All you need to re-install the cranks is a 14mm ratchet socket and ratchet wrench. The cranks will go in a bit more once they are tightened down. You'll have to do that in order to estimate your chainline properly. If it isn't aligned, you might have to go with a smaller axle( I'm talking width here).
Gerry :)
the lockring is really tight and my tool is slipping when trying to take it off...any suggestions?
Thanks
It ain't pretty, but try wacking it with a hammer and a flat screwdriver.
Gerry
got it thanks :D...i wish i could post a picture...when i pulled out the axle..the bearing cartridge on the drive side looked like it was exploded and the bearings were rolling around free in the bb housing...that explains the problems i was having..haha
Chances are that the bearing race on the axle is shot. You'll probably have to replace it if you want your new bearings to survive.
Gerry
Hi Gerry,
I ride a 26 inch diamond back mountain bike. While riding it work the other day the removable rear axel pin that slides throught the rear wheel and gear set cracked in half. I purchased a replacement pin and when I tried to install it the back wheel would rotate for a moment and tighten up until neither the pedals or for that matter, even my hands could make it budge. Further more after a few of these rotations the pin was almost so tightly screwed on the frame that I could barely remove it. It is one of those "open, close" metal tab locking axel pins. Any suggestions on what could be wrong?
Sounds like the axle is broken inside the hub.
Gerry
Hi,
recently I have been experiencing a kind of "slipping" action while pedalling, so I took apart the bottom bracket and found that one bearing cage is damaged. After some searching online I've found that some people simply replace caged ball bearings in favour of using loose ones and now I'm wondering, would it be possible for me to take these nine ball bearings, throw away the cage and just use them loose? Or would this result in some kind of damage to my bike?
Thanks,
Scott
You would need to add a bearing ball or two if you remove the cage. The cage is simply there to hold the bearing balls in place.
Gerry :)
I've got an old Pegasus 10 speed. The crank on one side has some play, front and back. I tried the simple fix of tightening it up, but it didn't help. Any suggestions.
The seat of the crank that goes into the axle is now rounded out and there is no amount of torque that will keep it there. You will have to replace that crank arm. When you do, tighten it up again after 2 weeks.
Gerry :)
Thanks this helped more than any other site.The pics and step by step i could understand.

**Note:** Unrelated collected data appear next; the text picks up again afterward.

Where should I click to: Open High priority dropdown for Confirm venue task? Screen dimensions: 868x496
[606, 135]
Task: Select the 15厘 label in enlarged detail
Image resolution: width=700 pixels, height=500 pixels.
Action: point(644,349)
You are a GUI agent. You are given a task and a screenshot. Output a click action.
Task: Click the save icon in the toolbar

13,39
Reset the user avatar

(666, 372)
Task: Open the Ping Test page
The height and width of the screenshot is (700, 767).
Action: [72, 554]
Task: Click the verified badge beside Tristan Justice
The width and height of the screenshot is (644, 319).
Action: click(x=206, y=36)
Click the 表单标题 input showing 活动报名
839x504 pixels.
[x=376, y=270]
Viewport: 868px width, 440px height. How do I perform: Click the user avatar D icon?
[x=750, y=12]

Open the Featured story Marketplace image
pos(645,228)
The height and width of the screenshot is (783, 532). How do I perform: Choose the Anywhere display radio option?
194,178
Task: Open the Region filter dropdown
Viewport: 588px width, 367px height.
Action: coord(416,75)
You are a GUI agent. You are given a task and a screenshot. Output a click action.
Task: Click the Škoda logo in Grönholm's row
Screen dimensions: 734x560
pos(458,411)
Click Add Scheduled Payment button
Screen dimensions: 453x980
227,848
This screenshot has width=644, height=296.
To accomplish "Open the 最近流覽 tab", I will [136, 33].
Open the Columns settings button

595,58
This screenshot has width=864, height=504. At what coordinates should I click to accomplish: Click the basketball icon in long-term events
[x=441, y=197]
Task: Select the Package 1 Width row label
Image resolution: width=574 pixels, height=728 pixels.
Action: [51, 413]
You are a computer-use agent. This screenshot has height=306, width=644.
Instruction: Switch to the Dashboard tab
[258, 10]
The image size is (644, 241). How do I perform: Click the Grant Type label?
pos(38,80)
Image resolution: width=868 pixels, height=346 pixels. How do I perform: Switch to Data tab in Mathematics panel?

People like you help keep the world on track. Thanks for taking your time and sharing your knowledge. You've certainly helped me out!
And thank you for making my day.
Gerry :)
There is a special lockring tool that will prevent damaging the lockring with pliers.
Also, A sealed bearing bottom bracket can easily be rebuilt, bearings cleaned and repacked or replaced. There are 6 parts to a sealed bottom bracket. The left removable threaded cap. The right flanged threaded cap, 2 sealed bearings, a hollow tube body between the two bearings and the spindle. They are pressed together and can be seperated by tapping on the righthand end of the spindle with a hammer. First hold the right cap and tap the spindle out, then hold the body and tap the spindle out of the right bearing. Once apart the seals can be carefully pried out with a razor blade and the bearings cleaned and repacked, then replace the seals.
This is all good , but not when one gets to picture (9), this is were you must get the proper tool or make one. If you use the big pliers, it will only damage the threads!!!!Trust me, you will get it off, but you might not get it "back on".Dont chance it!!!
Yes you do have to be careful since those pliers are not made for that job. I have done hundreds of time this way and never had problem but I am careful and too cheap to buy the prorer tool.